Continue: a top region becomes two, and another becomes one. Each label is an exact dot‑count constraint.
Step 5
All labels interact.
When multiple labeled regions share rows/columns, their counts interact. This forces at least one new cell (O or X), triggering propagation.
Step 6
Propagation begins.
Each forced placement updates several line totals, which forces more cells. This is the start of the chain reaction.
Step 7
More forced cells.
With updated totals, additional cells become forced. The position “collapses” quickly once the key counts are fixed.
Step 8
Finish.
After the chain reaction, the remainder is straightforward: complete the remaining rows/columns using standard deductions.
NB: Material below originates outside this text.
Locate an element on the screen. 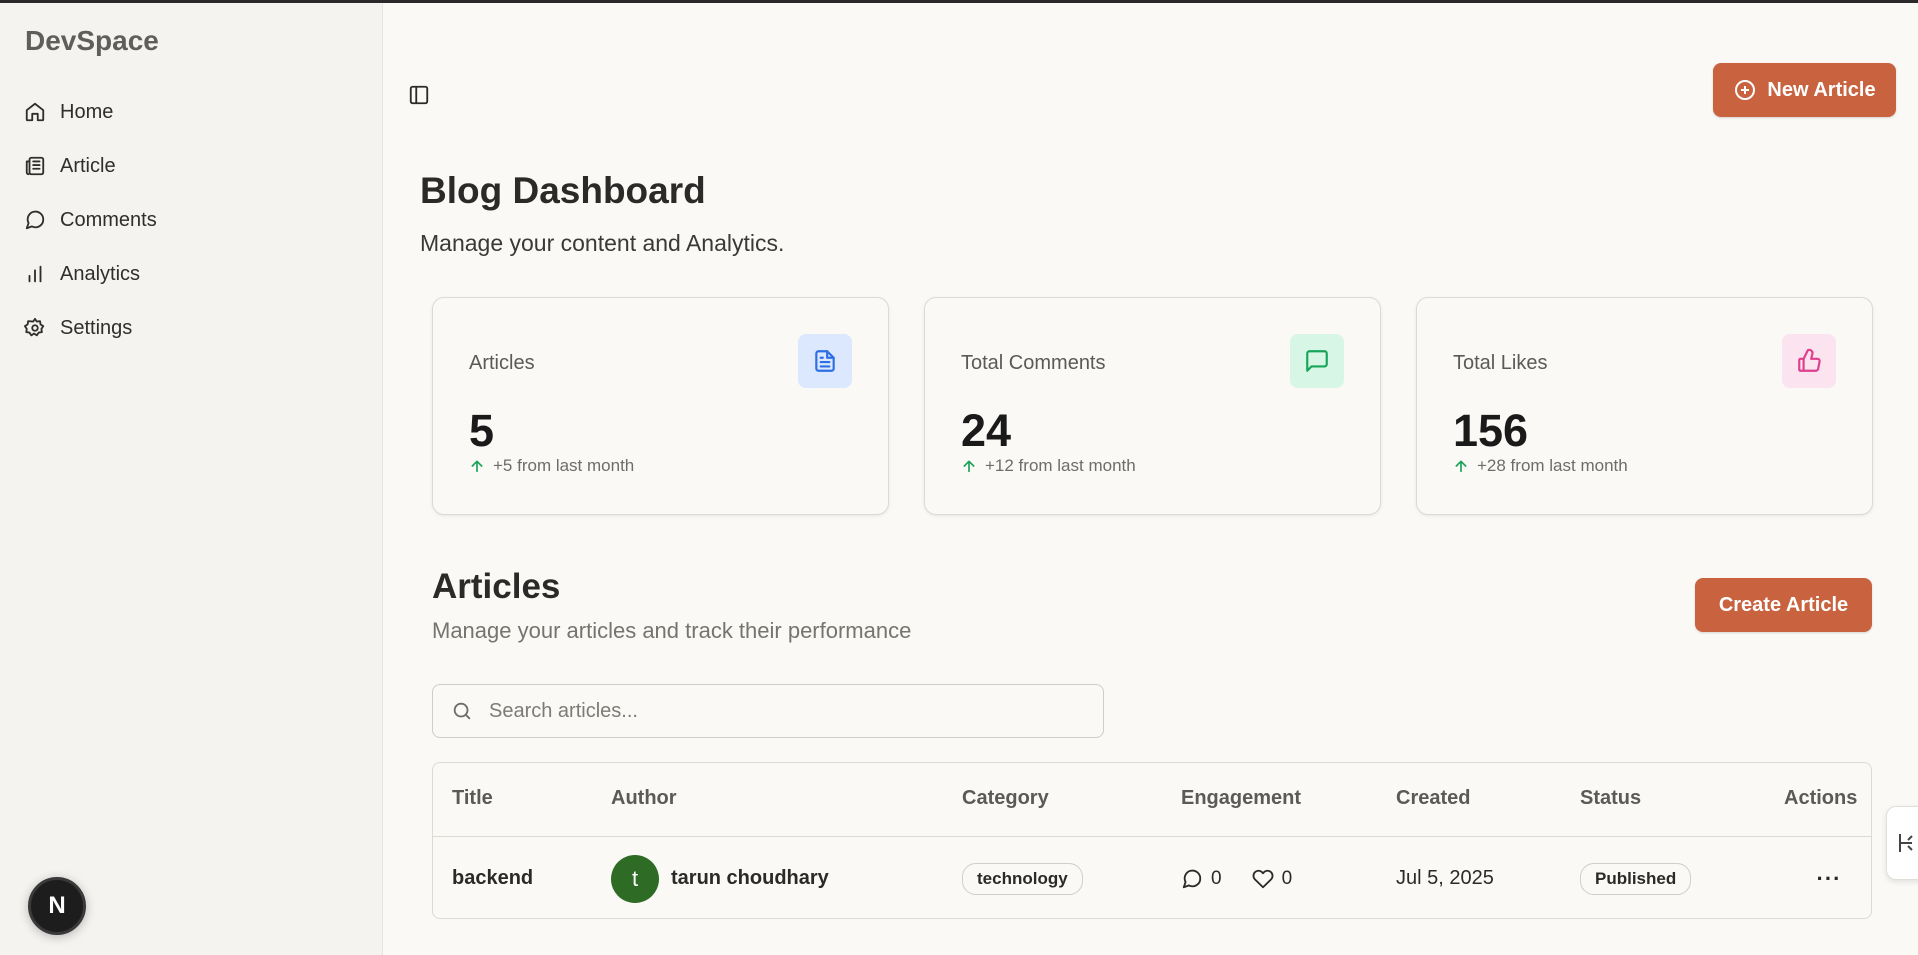 This screenshot has width=1918, height=955. comment-count: 0 is located at coordinates (1216, 878).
4) No Cross‑Swaps (uniqueness)
Avoid “swappable” patterns that would create two valid solutions.What this catches: sometimes two distant 2‑cell areas can be filled as OX / XO in two different ways, and both ways still satisfy every row total, column total, and parity cut. That means the puzzle would have two solutions — not allowed. So any branch that produces a cross‑swap must be rejected.
The forbidden pattern
Step 1
Assume a crossed placement.
Here two separate 2‑cell areas are set as XO and OX in a crossed way. Suppose this comes from a trial assumption.
Step 2
Swap them — still valid.
If the puzzle constraints do not distinguish the two, you can swap the pair (OX ↔ XO) and still satisfy all totals and parity. That would give a second solution.
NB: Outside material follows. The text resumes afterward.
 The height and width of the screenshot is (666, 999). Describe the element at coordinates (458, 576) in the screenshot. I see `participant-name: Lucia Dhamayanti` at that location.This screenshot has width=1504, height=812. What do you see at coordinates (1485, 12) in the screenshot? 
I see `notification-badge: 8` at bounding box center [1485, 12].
How to apply it while solving
Step 3
Detect a potential cross‑swap.
During solving, you may reach a situation where two areas could end up in a crossed swap. Mark it (red) as “danger”.
Step 4
If the cross is possible, discard the branch.
If your current assumption allows this crossed configuration without breaking any totals, it means the branch does not guarantee uniqueness. Abandon it.
Step 5
Force the non‑crossed orientation.
Therefore the correct continuation is the one that does not create a cross‑swap: the two areas must align consistently, so the remaining placements become forced.